Quercetin Reverses Tendon Stem Cell Aging and Accelerates Repair in Elderly Rats

Tendon injuries in elderly individuals are notoriously difficult to treat because aging tendons harbor an accumulation of senescent tendon stem/progenitor cells (TSPCs) that secrete pro-inflammatory senescence-associated secretory phenotype (SASP) factors. This creates a chronic inflammatory microenvironment that impairs endogenous repair, accelerates further stem cell dysfunction, and drives reactive oxygen species (ROS)-mediated mitochondrial damage in a self-reinforcing vicious cycle. Current treatments — corticosteroid injections, shock wave therapy, and surgery — show limited efficacy in this population, making new mechanistic targets urgently needed.

This study investigated whether quercetin, a naturally occurring flavonoid with established antioxidant and senolytic properties, could attenuate TSPC senescence and restore regenerative function. TSPCs were isolated from the Achilles tendons of 18-month-old rats and treated with quercetin in vitro. The researchers used SA-β-galactosidase staining, scratch migration assays, osteogenic differentiation assays, qRT-PCR, and Western blotting to profile senescence markers, SASP factor expression, and tenogenic differentiation capacity. Mitochondrial health was assessed via MitoTracker staining, JC-1 membrane potential assays, ROS fluorescent probes, and LC3B immunofluorescence to evaluate mitophagy flux.

Quercetin significantly reduced SA-β-gal positivity and SASP factor secretion in senescent TSPCs, while improving migration, proliferation, and tenogenic differentiation. Mechanistically, quercetin inhibited AKT phosphorylation, which in turn suppressed NF-κB nuclear translocation and downregulated NLRP3 inflammasome activation.

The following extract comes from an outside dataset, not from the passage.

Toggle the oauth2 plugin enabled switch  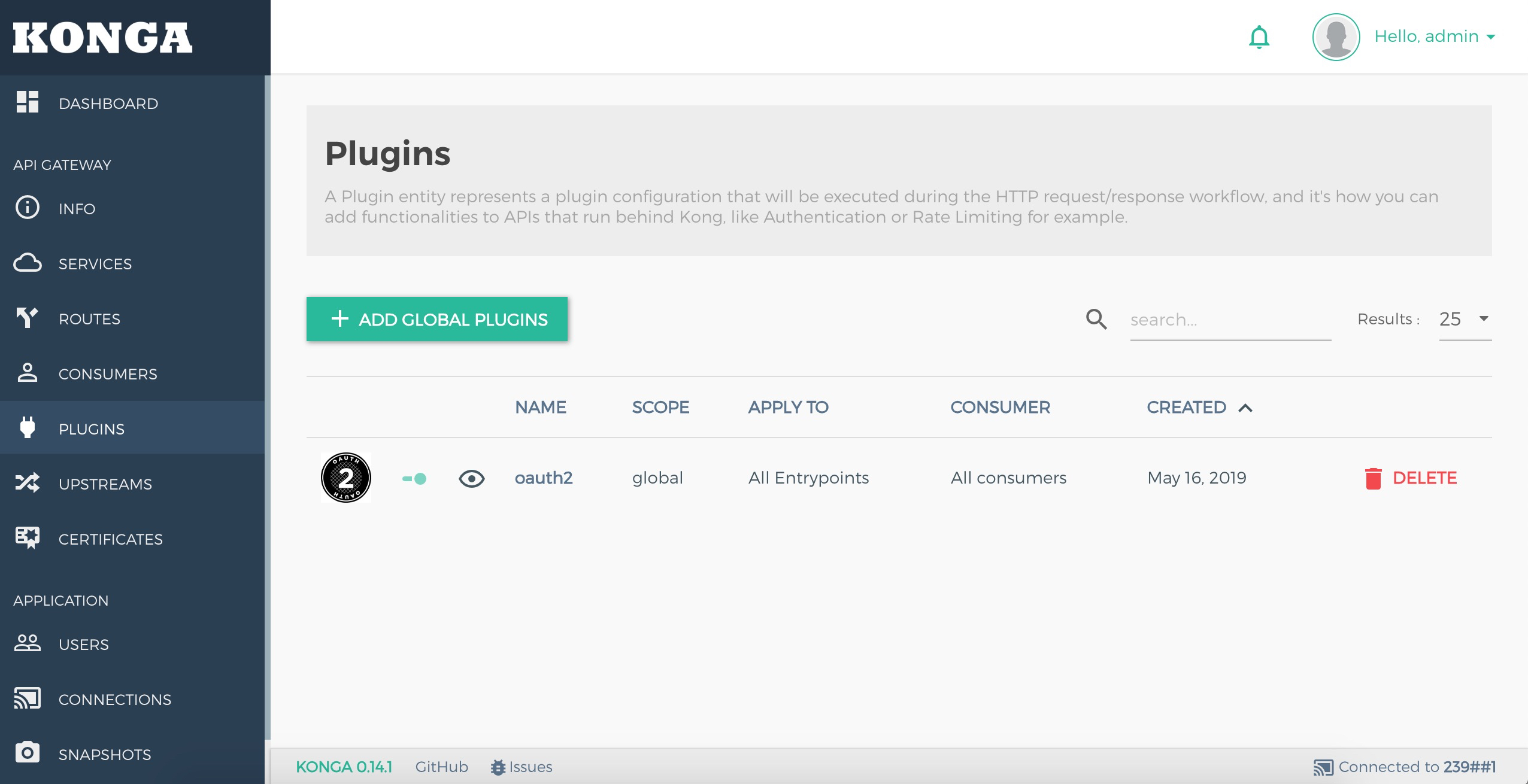(414, 478)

This signaling cascade stabilized mitochondrial membrane potential, reduced intracellular ROS, and promoted mitophagy — the selective autophagic clearance of damaged mitochondria — thereby breaking the oxidative stress-inflammation feedback loop driving senescence. Pharmacological inhibition and pathway-specific knockdown experiments confirmed the AKT/NF-κB/NLRP3 axis as the primary mechanistic route.

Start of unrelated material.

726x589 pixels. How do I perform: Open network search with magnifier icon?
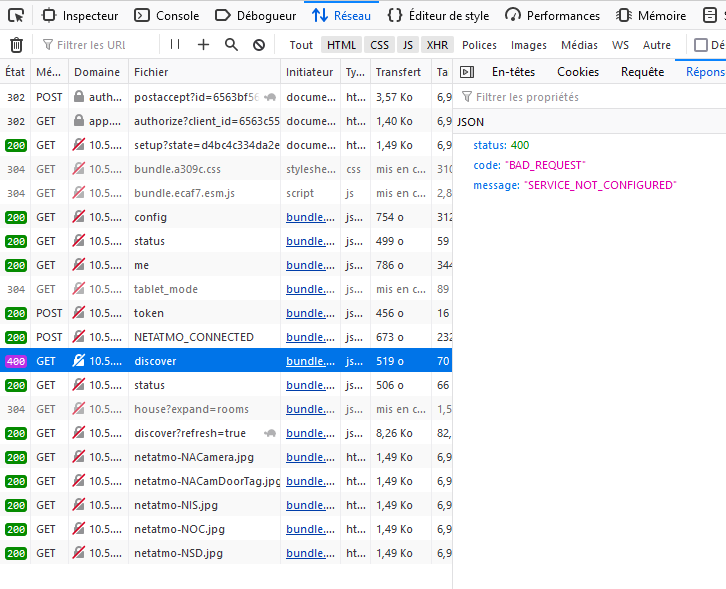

To address quercetin's poor oral bioavailability and rapid systemic degradation, the team encapsulated it in a previously validated dual dipeptide hydrogel (DPH) composed of self-assembling peptides P11-4 and P11-8. The DPH@QUE system demonstrated sustained quercetin release, favorable swelling/degradation kinetics, and excellent cytocompatibility by SEM, FTIR, and in vitro cell viability assays. When injected locally into Achilles tendon injuries of aged rats, DPH@QUE produced markedly superior outcomes at 8 weeks versus controls: improved histopathological tendon architecture (collagen alignment, reduced fibrosis), attenuated local inflammatory infiltration, restored expression of tendon-specific markers, and functional recovery consistent with enhanced endogenous regeneration.

These findings identify the AKT/NF-κB/NLRP3-mitophagy axis as a druggable target in tendon aging and establish quercetin-loaded dipeptide hydrogel as a translationally promising local therapy. Limitations include the exclusive use of rodent models and absence of human TSPC validation, as well as the need for longer-term biomechanical testing. Nonetheless, the study provides a strong mechanistic framework and a proof-of-concept delivery platform for future clinical development.